Lors d’une mobilisation contre la réforme des retraites, le 21 mars 2023 dans le XIIᵉ arrondissement de Paris, deux policiers de la Brigades de répression de l’action violente motorisée (Brav-M) ont été reconnus coupables d’avoir roulé délibérément à moto sur un manifestant et de l’avoir frappé. Jugés devant le tribunal correctionnel de Paris ce lundi, ils écopent de peines de prison avec sursis, assorties d’interdictions professionnelles et du port d’armes. La scène a été captée par un passant et par la caméra-piéton d’un des policiers. On y voit Valentin P., alors étudiant de 19 ans, tenter de fuir sur le trottoir avant de trébucher. L’un des motards accélère et percute sa jambe gauche, puis le manifestant est maintenu au sol et frappé à plusieurs reprises, sous un flot d’insultes. Les auteurs de l’agression ironisent ensuite auprès de leurs collègues : « On vient de percuter un mec, on l’a démonté, on l’a découpé ! » Pris en charge aux urgences, Valentin P. se voit délivrer huit jours d’incapacité totale de travail pour ecchymoses et un hématome conséquent.
Des peines plus sévères que requises
Le conducteur de la moto, Vincent V., reconnaissable à son rôle clé dans le choc volontaire, est condamné à 12 mois de prison avec sursis, cinq ans d’interdiction de port d’armes et, surtout, à une interdiction définitive d’exercer comme policier ou gendarme ; il fait appel.

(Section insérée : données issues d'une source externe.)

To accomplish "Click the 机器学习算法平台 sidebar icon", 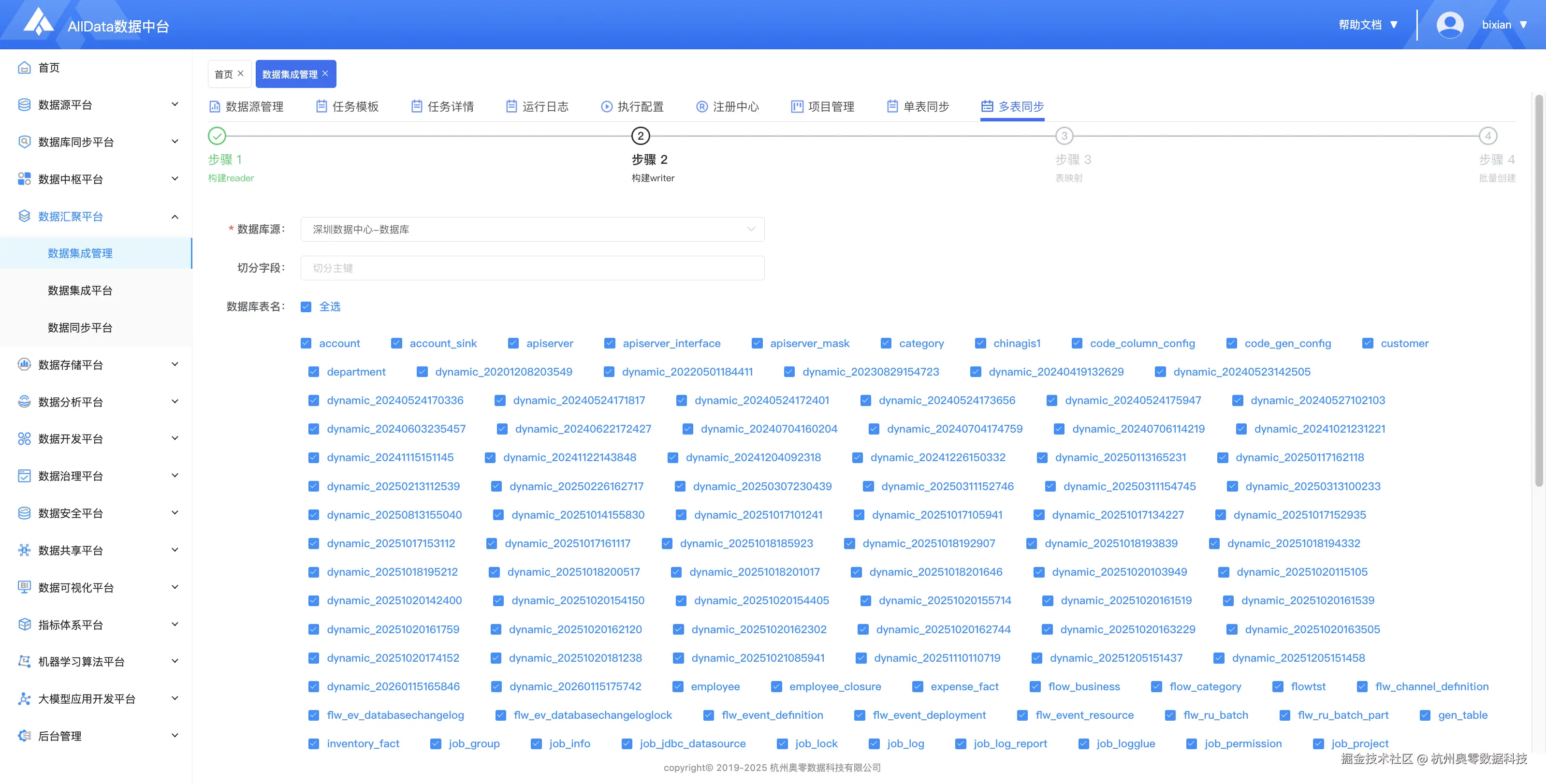I will (x=24, y=661).
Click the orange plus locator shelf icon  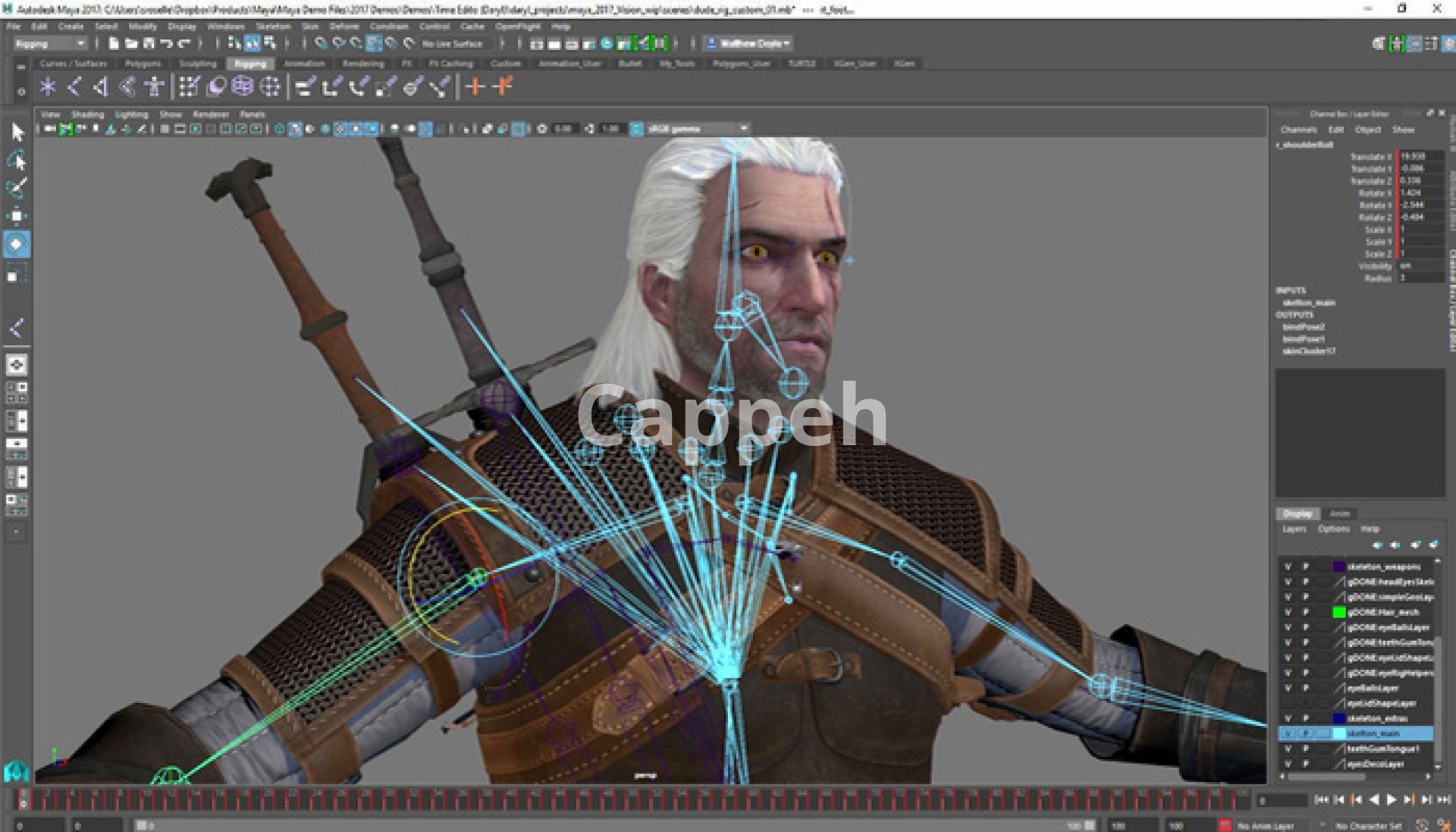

Son coéquipier, Mathias M., écope de huit mois de sursis pour coups et blessures volontaires. Un troisième policier mis en cause pour un coup de pied a été relaxé, le tribunal estimant qu’il n’avait pas commis de violence intentionnelle. Créée en 2019 pour intervenir rapidement lors de manifestations ou d’actes de violences urbaines, la Brav-M est régulièrement pointée du doigt pour son usage excessif de la force. Ce jugement, perçu comme un avertissement, relance le débat sur les moyens et la formation de ces unités motorisées, dont la mobilité extrême doit désormais être conciliée avec le respect des droits fondamentaux des manifestants.